There has been a lot of sitting around waiting for diplomacy to take its course. On Tuesday morning, many soldiers rose at 3:45 a.m. and made their way to the TV lounges in their warehouse barracks to listen to President Bush’s address. Most were relieved to hear the president give Saddam Hussein a firm deadline. The uncertainty will be over shortly–and so too the chance to sit.

The soldiers, sailors, airmen and marines setting up the new press center here at Central Command already feel like they’ve run a marathon. On my last visit to base, phone lines were being installed for the hordes of reporters who will descend on General Tommy Franks’s first briefing probably later this week. Reporters were moving into their offices along “Ernie Pyle Corridor,” named for the great war correspondent. Just around the corner is “Coalition Way,” where the Aussies and Brits have offices down a rather short hallway. All that was left to do was to hang the sign outside the door and open for business.

The PAOs–public affairs officers–have been training for weeks. While troops do PT, physical training, the staff at CENTCOM’s “forward newsdesk” has been doing its own kind of war drills. A couple times a day they fire up the “rapid response team” to make sure they are in top shape to refute the torrent of disinformation they expect from Iraq once the war starts. “We practice this day in and day out,” says Capt. Frank Thorp, who is running a squadron out of the press center on base. He proposes a question or a scenario and clocks how quickly his team can get the “ground truth” and get it out. “We measure our success in minutes rather than in half hours,” he says.
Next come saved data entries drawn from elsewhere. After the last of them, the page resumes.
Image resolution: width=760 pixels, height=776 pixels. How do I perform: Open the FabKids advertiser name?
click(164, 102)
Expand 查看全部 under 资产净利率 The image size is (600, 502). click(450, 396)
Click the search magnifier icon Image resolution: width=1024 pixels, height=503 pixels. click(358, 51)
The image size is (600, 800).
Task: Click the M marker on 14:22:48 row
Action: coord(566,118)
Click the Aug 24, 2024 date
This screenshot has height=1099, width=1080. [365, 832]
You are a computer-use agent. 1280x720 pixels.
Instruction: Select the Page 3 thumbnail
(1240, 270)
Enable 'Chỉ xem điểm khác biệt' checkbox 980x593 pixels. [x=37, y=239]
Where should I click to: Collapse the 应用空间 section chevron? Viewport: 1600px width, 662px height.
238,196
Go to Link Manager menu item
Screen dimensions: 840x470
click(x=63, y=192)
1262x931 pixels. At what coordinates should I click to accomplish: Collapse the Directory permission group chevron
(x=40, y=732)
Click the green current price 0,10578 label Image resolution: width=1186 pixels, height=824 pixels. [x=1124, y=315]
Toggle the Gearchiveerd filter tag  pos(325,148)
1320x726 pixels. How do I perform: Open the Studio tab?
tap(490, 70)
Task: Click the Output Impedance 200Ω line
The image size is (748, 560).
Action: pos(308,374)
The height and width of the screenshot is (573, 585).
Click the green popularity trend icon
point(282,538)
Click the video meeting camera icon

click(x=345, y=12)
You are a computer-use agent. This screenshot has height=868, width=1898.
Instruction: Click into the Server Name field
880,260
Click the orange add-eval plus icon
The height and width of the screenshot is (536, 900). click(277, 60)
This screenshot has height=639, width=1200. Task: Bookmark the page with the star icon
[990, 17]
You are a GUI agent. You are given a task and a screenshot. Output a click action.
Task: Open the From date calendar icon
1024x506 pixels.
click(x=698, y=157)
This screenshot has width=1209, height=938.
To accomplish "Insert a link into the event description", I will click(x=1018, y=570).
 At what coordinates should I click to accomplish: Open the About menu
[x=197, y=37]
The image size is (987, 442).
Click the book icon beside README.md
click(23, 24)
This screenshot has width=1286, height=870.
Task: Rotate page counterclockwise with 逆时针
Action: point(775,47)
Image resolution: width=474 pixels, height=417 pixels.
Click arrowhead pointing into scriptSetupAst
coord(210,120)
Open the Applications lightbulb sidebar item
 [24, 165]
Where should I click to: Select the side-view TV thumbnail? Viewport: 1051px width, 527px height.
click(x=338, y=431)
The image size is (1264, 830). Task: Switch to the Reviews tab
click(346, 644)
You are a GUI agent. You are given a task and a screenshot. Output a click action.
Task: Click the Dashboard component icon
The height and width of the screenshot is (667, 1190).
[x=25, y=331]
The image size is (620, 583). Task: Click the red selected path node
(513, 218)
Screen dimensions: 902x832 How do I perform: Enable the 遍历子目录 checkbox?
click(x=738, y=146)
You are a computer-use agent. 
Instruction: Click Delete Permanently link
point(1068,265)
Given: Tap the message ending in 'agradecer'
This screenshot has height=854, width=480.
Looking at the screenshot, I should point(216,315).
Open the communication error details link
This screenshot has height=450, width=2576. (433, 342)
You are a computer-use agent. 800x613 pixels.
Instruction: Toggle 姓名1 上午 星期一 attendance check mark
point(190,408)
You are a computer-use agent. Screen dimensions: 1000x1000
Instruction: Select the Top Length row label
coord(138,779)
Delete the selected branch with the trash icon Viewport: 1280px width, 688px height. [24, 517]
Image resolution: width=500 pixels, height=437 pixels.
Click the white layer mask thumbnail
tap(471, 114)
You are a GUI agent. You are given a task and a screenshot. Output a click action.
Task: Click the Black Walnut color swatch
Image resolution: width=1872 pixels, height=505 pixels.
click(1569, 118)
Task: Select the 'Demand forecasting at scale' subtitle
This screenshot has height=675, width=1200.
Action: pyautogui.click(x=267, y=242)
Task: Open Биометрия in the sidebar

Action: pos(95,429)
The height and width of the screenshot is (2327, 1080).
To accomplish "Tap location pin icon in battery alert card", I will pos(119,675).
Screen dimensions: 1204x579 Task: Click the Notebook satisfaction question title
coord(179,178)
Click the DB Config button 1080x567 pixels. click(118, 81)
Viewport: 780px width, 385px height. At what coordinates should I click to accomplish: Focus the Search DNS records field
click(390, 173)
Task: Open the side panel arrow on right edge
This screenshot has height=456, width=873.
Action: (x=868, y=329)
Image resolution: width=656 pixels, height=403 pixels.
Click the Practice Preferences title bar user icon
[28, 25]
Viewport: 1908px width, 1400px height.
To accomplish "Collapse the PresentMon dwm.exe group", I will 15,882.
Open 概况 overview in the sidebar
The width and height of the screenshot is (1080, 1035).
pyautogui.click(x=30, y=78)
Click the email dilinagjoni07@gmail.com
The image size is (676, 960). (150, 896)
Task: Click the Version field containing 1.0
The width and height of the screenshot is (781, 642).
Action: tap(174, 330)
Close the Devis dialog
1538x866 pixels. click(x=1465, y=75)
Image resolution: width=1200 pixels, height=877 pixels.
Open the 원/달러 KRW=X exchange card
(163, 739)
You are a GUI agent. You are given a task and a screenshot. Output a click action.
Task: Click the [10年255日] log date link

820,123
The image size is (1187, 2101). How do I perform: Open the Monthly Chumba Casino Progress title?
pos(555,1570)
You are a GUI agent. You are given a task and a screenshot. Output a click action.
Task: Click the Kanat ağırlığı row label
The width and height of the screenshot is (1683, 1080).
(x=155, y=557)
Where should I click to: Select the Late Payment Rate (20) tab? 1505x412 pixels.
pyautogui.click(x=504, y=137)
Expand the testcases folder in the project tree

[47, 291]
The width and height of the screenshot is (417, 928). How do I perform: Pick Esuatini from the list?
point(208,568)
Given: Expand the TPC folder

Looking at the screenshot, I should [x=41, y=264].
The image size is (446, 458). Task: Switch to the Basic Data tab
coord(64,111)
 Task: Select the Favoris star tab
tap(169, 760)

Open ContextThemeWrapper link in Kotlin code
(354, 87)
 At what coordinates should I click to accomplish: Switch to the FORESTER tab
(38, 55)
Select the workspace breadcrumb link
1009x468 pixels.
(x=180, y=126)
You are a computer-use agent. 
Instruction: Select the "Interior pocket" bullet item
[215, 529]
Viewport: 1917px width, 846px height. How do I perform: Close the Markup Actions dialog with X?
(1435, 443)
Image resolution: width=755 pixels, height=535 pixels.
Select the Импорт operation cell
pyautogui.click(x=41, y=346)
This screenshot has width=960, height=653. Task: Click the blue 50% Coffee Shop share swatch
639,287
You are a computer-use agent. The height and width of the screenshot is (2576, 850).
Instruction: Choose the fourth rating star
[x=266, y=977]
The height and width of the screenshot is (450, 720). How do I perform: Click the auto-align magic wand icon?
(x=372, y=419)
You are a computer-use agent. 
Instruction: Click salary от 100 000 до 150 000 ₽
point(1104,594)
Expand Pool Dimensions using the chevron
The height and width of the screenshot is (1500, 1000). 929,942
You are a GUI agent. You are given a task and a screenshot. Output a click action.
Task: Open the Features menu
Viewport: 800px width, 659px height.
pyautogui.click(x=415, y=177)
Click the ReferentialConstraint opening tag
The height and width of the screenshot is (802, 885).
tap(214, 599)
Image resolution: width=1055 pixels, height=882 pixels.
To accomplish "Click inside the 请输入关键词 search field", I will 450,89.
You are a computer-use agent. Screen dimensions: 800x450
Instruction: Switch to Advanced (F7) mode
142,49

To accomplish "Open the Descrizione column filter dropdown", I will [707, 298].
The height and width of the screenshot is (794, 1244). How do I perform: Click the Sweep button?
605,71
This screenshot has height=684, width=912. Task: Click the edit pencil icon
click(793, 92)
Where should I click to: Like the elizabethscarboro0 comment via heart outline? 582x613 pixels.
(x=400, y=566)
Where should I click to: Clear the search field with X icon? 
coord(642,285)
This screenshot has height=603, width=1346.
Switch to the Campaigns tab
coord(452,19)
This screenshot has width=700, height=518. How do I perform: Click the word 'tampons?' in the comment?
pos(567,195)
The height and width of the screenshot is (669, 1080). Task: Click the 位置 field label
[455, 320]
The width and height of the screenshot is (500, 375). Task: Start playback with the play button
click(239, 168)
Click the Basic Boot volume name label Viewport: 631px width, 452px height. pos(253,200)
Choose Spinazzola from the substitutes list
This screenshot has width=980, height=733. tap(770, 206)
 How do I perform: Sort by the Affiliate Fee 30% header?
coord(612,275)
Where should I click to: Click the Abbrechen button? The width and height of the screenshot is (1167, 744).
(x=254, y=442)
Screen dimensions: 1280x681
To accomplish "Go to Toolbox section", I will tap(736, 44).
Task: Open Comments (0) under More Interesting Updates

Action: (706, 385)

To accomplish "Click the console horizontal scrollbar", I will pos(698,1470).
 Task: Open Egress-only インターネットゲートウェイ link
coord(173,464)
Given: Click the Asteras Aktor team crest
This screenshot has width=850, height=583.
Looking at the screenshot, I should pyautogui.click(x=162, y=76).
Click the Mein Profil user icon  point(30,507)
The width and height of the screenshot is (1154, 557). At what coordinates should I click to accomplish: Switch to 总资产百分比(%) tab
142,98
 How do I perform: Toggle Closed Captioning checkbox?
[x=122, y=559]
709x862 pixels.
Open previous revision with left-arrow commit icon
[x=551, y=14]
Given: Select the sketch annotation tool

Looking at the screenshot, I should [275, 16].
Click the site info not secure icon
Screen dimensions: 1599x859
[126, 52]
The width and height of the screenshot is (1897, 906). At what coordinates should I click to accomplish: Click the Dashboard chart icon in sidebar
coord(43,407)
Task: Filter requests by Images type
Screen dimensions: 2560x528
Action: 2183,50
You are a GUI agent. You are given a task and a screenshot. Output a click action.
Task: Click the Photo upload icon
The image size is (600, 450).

So far, many of their drills have been with live rounds. Thorp’s team monitors the news–including the Iraqi News Service–around the clock. Each soldier is armed with a classified and a declassified laptop computer as well as two phones. Six TVs drone all the time. When FOX News reported a few weeks ago that a man had tried to enter a Kuwaiti hotel with a Molotov cocktail, the team went into action. Fifteen minutes later, after a few phone calls to U.S. military sources in Kuwait, the forward newsdesk corrected the story. It turned out that the man was caring an old, harmless mortar shell and he had never left the parking lot. “We were able to put out the facts before the story got too wide-spread,” Thorp says.

There hasn’t been a lot of news out of Doha yet. Reporters have resorted to writing about Americans playing in a golf tournament here despite the threat of war. Some have been hitting the links themselves. Those who have gone in search of anti-American or anti-British sentiment among Qataris have found little. The only incident to speak of happened a few weeks ago: an old man began hitting a British woman with his cane at a shopping mall. He apparently thought she was wearing too short of a skirt. There hasn’t been much overt trepidation in Qatar either, even though Saddam Hussein fired a Scud here in 1991. There are no long lines at the supermarket, the gas station or the departure gates at the airport. There are no siren drills like in Bahrain, where they tested their warning system this week. Instead, people here celebrated the end of a two-week international cultural festival with fireworks. When I heard the first explosion, I thought the worst.

There are signs that things could get dicey, even for those of us so far from the front lines. The U.S. Embassy slipped notices under our hotel room doors Tuesday to tell us the threat alert had been raised to orange. “Al-Qaeda probably would attempt to launch terrorist attacks against U.S. interests claiming they were defending Muslims or the ‘Iraqi people,’” the notice said. They weren’t telling Americans to leave, just not to call attention to themselves. Unlike in Kuwait, where embassy staff have been ordered out of the country, Americans working at the embassy here are mostly staying put. Across the Gulf in Dubai, the U.S. embassy has warned Americans to stay away from nightclubs and the like. Any fun people had here waiting for the war is about to come to an abrupt end.